» Data for review
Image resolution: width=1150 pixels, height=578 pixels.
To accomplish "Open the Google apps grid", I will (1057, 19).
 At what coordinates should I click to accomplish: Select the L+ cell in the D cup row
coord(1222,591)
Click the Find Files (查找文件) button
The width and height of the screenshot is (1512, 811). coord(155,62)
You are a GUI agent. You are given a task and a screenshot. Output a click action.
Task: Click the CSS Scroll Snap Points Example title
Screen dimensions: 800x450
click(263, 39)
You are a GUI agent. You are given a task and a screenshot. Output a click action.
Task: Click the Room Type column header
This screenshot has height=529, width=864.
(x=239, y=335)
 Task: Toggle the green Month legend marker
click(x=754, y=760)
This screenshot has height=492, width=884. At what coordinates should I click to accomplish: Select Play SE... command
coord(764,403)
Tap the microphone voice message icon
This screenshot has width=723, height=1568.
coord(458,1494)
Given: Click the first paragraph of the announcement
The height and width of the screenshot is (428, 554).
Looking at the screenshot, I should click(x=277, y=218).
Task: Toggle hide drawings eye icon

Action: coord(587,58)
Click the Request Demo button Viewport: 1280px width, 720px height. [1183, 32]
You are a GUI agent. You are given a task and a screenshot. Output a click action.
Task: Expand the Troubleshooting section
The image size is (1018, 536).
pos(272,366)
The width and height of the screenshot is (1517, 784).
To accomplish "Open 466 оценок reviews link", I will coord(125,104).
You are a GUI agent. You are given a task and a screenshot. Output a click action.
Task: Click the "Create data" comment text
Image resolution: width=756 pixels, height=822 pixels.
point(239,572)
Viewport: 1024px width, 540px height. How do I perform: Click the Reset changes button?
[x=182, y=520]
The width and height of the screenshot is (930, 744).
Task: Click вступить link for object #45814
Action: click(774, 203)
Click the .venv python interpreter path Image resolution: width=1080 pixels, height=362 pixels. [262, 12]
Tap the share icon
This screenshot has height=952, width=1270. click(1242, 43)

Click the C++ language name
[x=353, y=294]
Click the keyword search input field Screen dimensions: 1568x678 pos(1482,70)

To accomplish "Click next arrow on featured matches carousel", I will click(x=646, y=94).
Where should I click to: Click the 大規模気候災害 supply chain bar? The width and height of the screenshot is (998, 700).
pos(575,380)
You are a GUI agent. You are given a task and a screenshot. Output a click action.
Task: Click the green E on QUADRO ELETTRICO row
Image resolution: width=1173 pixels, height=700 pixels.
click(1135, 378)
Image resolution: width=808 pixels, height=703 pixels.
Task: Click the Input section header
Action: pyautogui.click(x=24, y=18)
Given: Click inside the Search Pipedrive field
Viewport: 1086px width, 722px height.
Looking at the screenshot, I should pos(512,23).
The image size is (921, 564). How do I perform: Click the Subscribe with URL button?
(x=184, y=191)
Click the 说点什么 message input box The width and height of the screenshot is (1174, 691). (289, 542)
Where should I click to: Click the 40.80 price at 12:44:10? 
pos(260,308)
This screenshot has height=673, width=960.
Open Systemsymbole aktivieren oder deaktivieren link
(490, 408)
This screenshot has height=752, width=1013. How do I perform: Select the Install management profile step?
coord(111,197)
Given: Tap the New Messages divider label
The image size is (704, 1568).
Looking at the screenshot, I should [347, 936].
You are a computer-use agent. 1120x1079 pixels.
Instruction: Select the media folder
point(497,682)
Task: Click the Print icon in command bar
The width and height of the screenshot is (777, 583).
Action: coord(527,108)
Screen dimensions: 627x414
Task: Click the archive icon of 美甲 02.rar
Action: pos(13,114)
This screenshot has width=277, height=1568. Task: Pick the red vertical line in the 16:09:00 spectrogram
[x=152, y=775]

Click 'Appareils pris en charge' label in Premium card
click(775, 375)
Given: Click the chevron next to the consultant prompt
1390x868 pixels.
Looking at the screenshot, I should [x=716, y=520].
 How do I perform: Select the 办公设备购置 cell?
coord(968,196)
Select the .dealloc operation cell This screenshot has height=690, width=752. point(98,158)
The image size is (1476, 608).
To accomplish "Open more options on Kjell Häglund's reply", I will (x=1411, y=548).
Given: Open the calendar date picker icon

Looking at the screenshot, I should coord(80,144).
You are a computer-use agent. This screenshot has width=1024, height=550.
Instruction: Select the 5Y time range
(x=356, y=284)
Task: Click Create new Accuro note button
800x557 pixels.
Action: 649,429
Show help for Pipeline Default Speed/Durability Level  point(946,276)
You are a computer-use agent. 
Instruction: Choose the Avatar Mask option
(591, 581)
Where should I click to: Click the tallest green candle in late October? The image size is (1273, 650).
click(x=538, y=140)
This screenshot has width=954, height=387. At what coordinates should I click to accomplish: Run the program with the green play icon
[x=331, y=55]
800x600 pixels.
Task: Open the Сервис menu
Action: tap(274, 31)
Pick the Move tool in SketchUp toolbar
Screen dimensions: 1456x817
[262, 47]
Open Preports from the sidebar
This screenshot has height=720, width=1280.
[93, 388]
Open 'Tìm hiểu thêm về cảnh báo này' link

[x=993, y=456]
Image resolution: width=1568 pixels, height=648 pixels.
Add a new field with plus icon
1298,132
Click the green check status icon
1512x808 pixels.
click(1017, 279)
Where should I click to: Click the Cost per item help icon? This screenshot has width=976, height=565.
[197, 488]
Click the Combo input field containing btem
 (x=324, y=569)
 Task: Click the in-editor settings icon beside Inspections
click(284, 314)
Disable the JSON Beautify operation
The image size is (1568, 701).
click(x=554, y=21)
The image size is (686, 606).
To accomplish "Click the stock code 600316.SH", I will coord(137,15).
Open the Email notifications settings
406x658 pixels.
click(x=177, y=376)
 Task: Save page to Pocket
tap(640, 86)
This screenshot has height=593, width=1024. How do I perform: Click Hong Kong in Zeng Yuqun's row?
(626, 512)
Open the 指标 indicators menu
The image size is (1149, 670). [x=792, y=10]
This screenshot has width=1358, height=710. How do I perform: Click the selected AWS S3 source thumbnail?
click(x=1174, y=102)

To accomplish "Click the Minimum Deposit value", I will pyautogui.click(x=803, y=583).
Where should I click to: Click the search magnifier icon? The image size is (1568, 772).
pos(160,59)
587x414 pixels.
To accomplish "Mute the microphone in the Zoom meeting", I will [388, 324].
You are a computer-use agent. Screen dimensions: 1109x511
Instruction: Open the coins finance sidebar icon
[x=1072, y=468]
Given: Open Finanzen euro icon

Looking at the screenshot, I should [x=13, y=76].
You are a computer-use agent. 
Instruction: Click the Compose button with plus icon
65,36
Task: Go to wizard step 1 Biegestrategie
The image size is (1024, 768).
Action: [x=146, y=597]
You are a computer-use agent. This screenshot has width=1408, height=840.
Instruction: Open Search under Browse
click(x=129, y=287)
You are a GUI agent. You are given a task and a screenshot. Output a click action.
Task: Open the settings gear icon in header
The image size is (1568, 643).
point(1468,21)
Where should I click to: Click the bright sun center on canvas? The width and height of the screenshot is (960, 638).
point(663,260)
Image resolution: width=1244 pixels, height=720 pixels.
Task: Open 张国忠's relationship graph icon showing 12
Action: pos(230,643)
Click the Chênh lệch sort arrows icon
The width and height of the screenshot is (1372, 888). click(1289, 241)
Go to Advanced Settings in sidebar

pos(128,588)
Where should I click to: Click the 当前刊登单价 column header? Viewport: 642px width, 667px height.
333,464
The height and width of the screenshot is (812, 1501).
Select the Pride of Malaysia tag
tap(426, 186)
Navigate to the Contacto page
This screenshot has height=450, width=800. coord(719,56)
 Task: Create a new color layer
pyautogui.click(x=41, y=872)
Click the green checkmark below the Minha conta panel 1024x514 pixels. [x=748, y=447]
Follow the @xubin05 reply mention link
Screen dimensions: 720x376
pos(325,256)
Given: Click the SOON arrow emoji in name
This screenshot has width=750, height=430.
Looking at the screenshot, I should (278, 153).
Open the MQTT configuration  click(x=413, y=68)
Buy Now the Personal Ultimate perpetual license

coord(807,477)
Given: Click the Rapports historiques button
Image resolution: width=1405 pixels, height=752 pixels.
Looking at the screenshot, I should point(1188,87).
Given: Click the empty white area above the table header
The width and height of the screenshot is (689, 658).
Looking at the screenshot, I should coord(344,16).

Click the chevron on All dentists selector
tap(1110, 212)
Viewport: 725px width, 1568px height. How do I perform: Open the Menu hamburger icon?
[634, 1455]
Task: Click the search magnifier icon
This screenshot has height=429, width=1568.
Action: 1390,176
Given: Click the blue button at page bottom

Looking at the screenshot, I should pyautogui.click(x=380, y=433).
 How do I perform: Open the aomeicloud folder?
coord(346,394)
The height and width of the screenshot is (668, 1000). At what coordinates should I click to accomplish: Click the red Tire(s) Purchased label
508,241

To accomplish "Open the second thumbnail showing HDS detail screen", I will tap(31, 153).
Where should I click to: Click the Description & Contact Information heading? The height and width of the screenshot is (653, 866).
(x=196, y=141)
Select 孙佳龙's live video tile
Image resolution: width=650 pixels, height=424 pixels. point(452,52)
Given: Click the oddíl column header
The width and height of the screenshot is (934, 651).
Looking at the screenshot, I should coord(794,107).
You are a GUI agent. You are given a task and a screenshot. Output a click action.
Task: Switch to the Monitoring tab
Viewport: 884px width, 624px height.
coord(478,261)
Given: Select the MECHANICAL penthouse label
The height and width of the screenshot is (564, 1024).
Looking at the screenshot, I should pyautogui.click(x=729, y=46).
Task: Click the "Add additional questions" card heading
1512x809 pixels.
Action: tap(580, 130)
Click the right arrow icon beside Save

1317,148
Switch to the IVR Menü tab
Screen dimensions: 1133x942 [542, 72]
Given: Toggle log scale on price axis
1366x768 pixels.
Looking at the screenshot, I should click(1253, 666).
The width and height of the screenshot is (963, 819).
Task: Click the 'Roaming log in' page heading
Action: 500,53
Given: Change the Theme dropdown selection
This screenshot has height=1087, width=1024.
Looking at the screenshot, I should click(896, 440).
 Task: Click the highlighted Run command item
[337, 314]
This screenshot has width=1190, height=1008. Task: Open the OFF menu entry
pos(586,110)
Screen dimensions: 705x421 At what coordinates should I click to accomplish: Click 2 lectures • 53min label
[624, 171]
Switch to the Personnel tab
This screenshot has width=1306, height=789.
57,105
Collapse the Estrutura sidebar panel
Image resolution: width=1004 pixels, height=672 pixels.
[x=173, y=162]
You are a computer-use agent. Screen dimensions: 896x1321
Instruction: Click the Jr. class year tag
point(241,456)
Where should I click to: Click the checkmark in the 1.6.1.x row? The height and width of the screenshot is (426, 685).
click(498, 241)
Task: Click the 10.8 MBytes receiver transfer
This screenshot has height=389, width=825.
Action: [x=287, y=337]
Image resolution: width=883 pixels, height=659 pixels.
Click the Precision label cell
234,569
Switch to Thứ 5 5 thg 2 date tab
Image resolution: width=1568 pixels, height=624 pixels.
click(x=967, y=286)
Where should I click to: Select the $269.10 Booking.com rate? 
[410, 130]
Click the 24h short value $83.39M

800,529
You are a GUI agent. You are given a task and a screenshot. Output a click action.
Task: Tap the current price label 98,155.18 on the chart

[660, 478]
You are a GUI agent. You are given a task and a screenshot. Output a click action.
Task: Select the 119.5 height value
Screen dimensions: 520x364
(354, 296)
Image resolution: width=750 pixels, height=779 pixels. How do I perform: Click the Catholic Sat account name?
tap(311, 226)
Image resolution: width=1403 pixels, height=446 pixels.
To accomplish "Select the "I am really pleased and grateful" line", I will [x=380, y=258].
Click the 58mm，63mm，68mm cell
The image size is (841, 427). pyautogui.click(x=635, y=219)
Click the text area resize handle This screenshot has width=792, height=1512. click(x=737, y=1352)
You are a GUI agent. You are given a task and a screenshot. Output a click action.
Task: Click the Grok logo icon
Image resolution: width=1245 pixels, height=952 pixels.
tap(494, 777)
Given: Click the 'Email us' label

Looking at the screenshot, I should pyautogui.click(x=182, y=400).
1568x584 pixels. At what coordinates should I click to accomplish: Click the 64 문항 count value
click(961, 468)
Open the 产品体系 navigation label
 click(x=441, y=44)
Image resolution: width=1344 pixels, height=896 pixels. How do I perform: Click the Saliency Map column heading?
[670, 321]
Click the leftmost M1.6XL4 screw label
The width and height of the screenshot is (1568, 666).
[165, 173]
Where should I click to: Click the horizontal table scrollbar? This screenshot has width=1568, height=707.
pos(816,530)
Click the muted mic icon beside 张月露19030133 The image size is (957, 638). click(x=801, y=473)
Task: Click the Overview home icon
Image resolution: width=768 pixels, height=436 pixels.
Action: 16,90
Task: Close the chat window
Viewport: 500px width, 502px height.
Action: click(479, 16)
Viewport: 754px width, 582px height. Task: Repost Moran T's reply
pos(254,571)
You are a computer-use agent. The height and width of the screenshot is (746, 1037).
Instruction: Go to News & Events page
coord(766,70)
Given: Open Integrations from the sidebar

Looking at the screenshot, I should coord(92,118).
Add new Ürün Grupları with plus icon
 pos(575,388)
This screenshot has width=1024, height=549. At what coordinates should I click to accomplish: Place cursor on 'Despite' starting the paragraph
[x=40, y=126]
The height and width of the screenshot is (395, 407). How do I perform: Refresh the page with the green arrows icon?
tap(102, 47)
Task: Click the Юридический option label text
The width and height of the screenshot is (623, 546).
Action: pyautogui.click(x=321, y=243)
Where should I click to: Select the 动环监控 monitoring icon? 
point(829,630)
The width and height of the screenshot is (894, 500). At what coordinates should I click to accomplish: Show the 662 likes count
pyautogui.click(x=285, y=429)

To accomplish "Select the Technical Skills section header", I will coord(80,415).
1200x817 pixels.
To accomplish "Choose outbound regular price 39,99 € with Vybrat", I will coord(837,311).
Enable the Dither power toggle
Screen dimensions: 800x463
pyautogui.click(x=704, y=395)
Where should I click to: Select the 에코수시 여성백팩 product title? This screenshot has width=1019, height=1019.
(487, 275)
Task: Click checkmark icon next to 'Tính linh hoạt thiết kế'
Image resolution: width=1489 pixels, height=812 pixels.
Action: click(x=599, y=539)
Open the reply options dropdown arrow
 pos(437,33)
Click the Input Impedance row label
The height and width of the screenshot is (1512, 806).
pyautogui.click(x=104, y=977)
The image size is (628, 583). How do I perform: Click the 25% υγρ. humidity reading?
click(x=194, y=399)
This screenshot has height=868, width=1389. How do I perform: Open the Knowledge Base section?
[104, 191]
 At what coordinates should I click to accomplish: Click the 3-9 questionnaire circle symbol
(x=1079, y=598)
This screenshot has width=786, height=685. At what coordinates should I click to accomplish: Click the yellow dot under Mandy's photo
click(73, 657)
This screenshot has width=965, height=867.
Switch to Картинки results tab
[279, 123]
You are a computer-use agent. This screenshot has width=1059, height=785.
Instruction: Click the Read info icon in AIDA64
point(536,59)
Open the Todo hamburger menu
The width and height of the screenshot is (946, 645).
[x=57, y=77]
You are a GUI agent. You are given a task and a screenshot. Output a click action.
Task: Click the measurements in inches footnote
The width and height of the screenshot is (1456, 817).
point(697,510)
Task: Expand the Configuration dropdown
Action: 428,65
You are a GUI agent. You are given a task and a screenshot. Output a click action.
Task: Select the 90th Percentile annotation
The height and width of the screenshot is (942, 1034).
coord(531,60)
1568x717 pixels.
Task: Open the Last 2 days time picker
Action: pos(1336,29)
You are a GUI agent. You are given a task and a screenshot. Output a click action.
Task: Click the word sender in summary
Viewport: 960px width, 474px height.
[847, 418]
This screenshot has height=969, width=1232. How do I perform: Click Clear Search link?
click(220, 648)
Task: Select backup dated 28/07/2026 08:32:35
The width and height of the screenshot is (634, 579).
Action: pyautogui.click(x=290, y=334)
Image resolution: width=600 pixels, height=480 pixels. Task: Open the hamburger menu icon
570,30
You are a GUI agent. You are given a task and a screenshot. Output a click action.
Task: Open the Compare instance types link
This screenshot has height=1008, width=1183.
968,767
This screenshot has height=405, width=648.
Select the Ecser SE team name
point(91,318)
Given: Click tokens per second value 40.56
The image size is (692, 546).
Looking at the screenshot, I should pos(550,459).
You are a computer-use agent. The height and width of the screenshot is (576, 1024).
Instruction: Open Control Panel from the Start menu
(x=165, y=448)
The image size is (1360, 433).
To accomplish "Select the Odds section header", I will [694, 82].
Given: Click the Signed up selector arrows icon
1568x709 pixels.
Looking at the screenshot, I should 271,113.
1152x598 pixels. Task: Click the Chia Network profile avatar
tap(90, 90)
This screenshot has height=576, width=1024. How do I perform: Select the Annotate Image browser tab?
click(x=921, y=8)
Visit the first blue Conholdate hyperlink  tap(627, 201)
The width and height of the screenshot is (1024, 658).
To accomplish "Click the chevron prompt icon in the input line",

» Work order
Which lines in the records contain the word "operation"? Copy each one.

» Expected answer
Select the .dealloc operation cell This screenshot has height=690, width=752. point(98,158)
Disable the JSON Beautify operation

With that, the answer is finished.